| TASK REQUIREMENTS |
Repeat the lines from the one containing "Viewport: 1269px width, 688px height." through the last line of the data, exactly, pictures omitted.

Records from a dataset:
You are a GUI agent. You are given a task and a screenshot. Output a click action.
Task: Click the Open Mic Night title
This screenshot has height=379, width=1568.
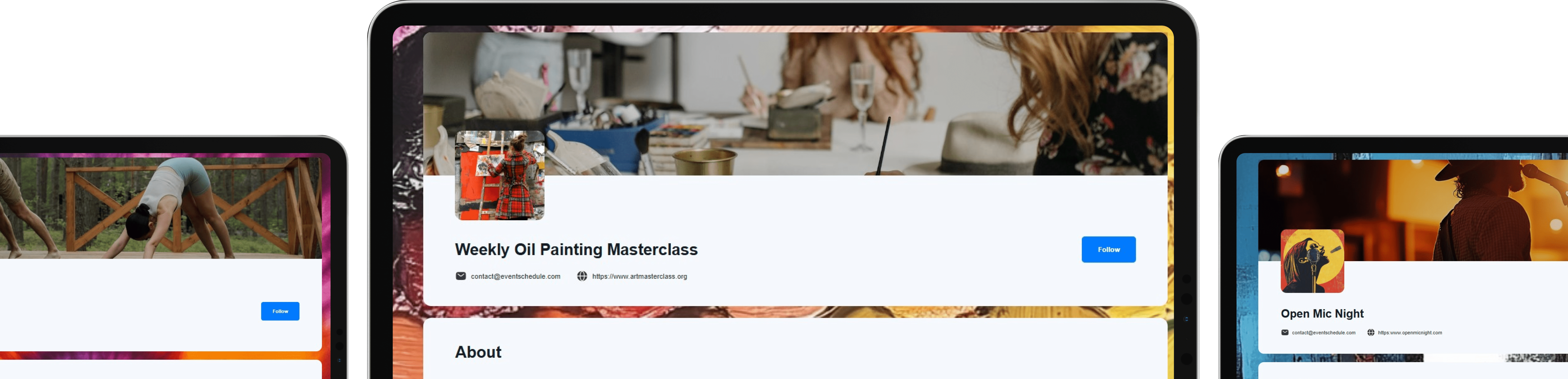pyautogui.click(x=1322, y=313)
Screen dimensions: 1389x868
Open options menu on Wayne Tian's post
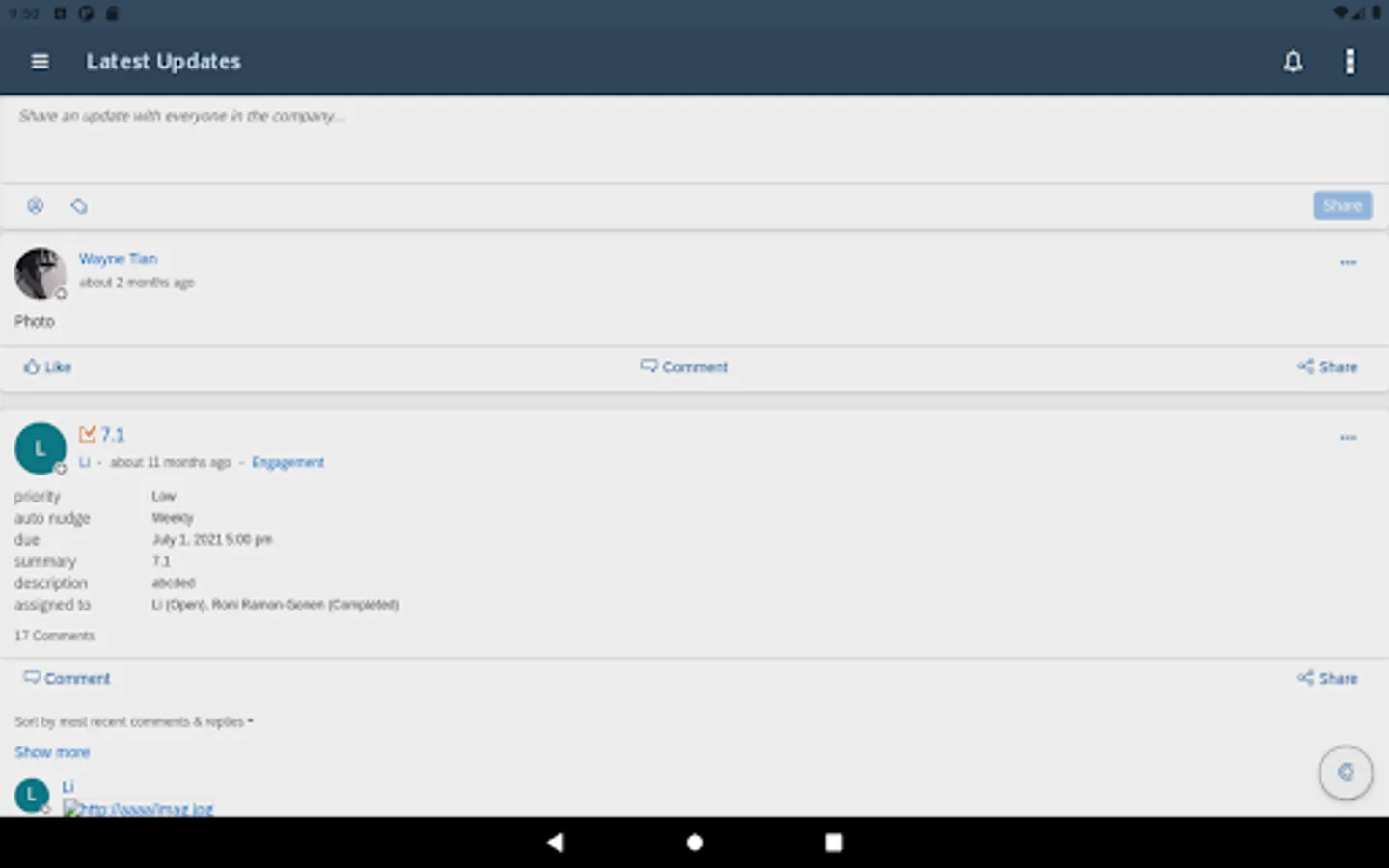1348,261
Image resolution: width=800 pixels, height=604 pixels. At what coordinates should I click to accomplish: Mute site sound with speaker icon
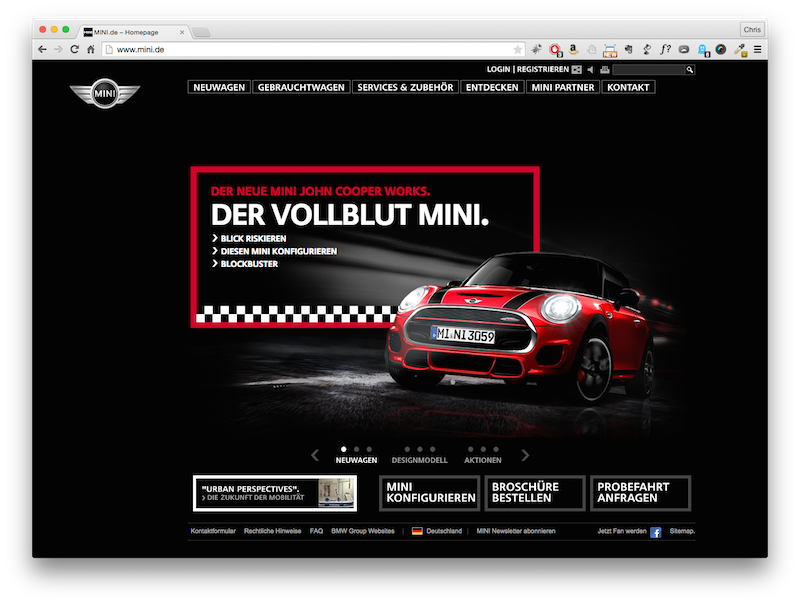tap(590, 70)
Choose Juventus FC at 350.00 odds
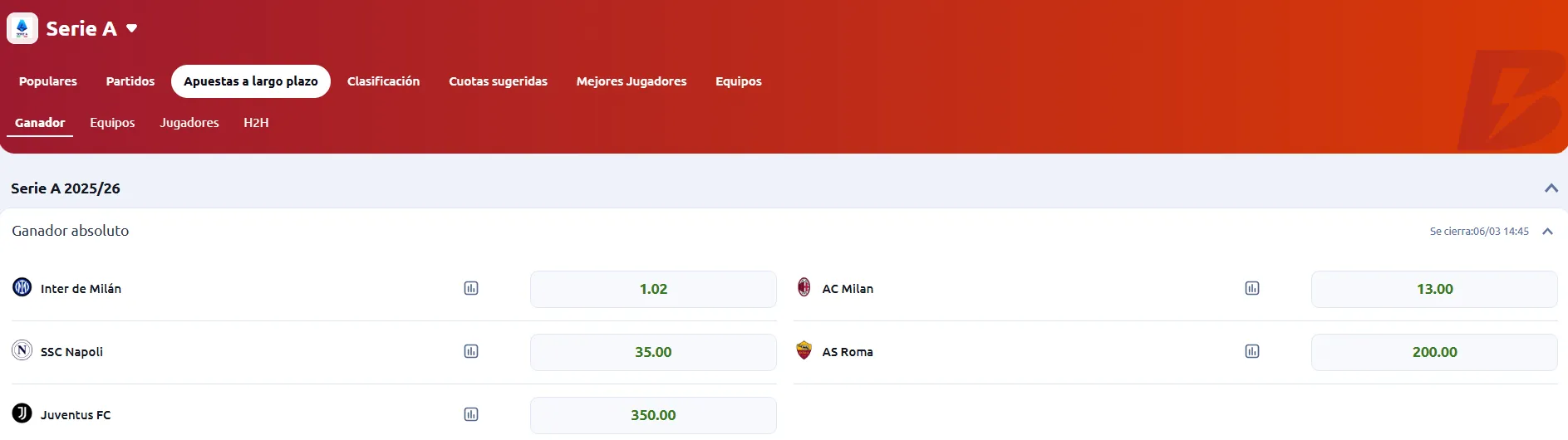 coord(653,415)
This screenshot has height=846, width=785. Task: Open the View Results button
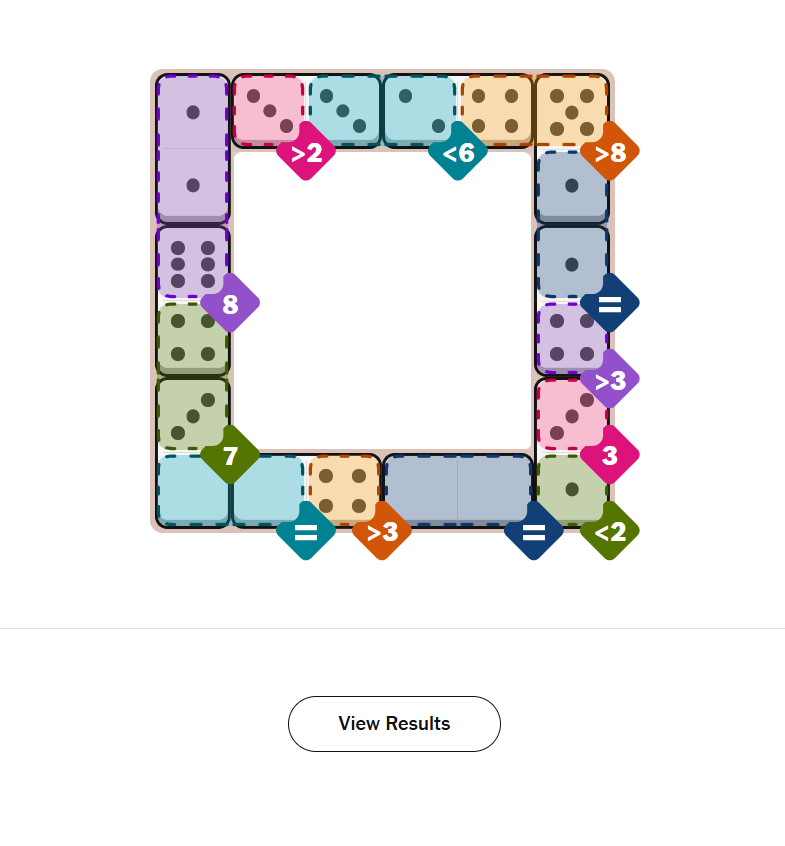point(394,724)
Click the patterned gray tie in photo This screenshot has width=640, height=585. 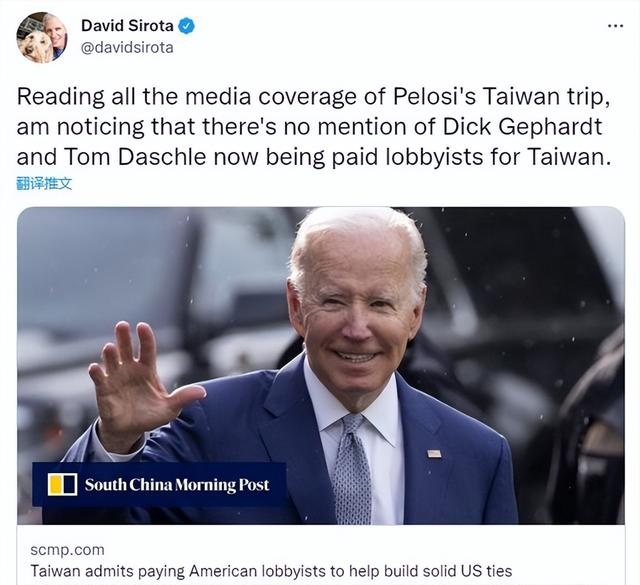[x=350, y=469]
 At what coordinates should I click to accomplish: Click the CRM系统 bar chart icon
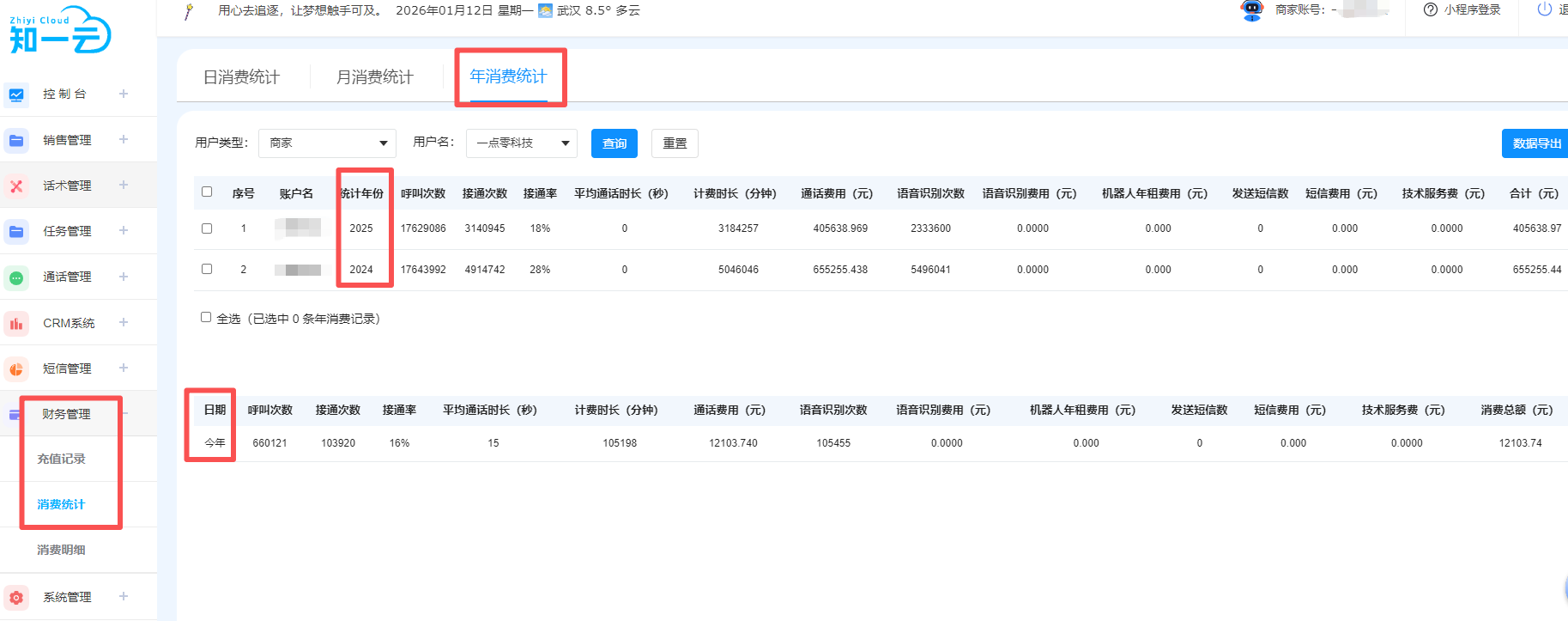[16, 324]
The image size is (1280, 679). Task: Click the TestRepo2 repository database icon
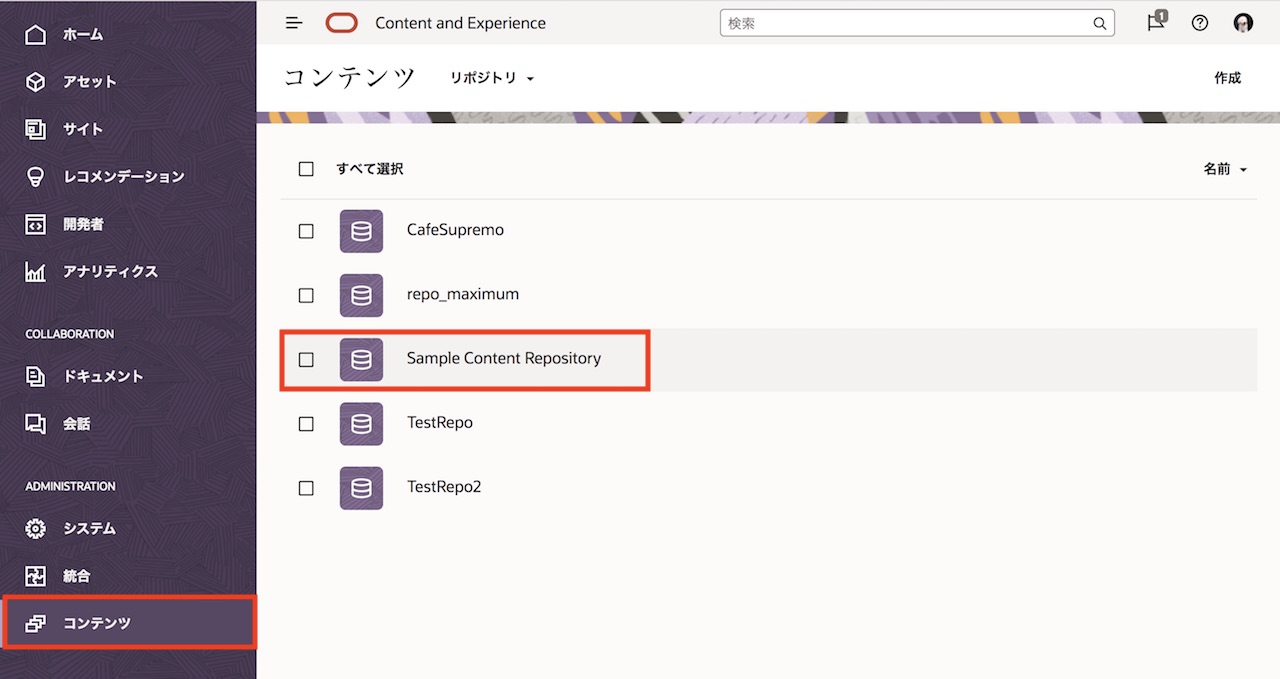coord(361,488)
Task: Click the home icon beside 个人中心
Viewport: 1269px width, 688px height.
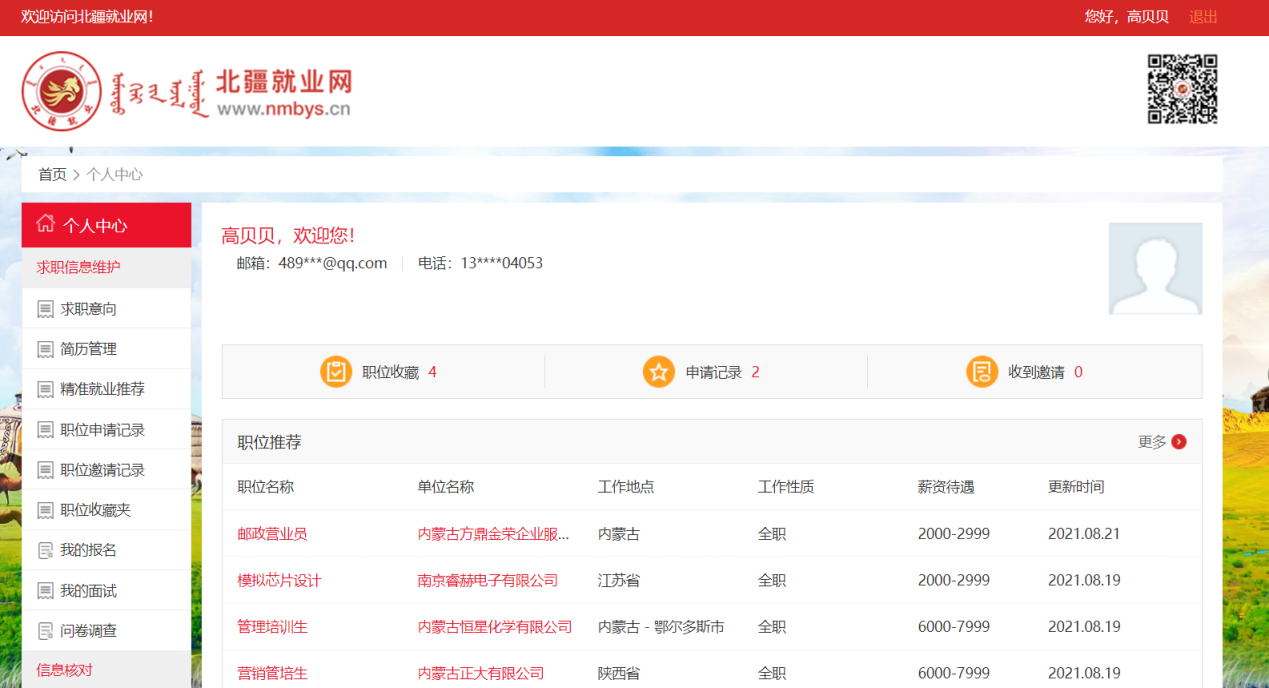Action: pos(45,224)
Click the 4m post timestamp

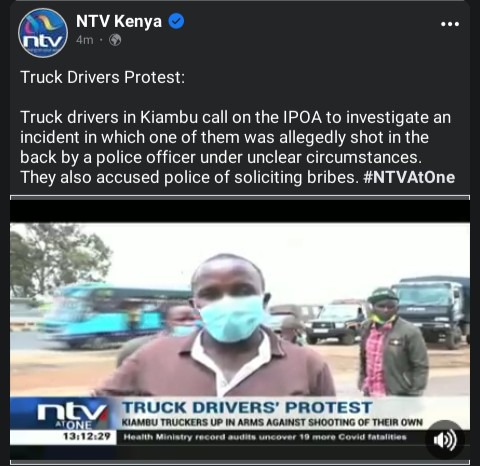click(x=85, y=40)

| SOLUTION TO THE EXERCISE |
Viewport: 1269px width, 688px height.
Action: pos(45,224)
Click the 4m post timestamp

click(x=85, y=40)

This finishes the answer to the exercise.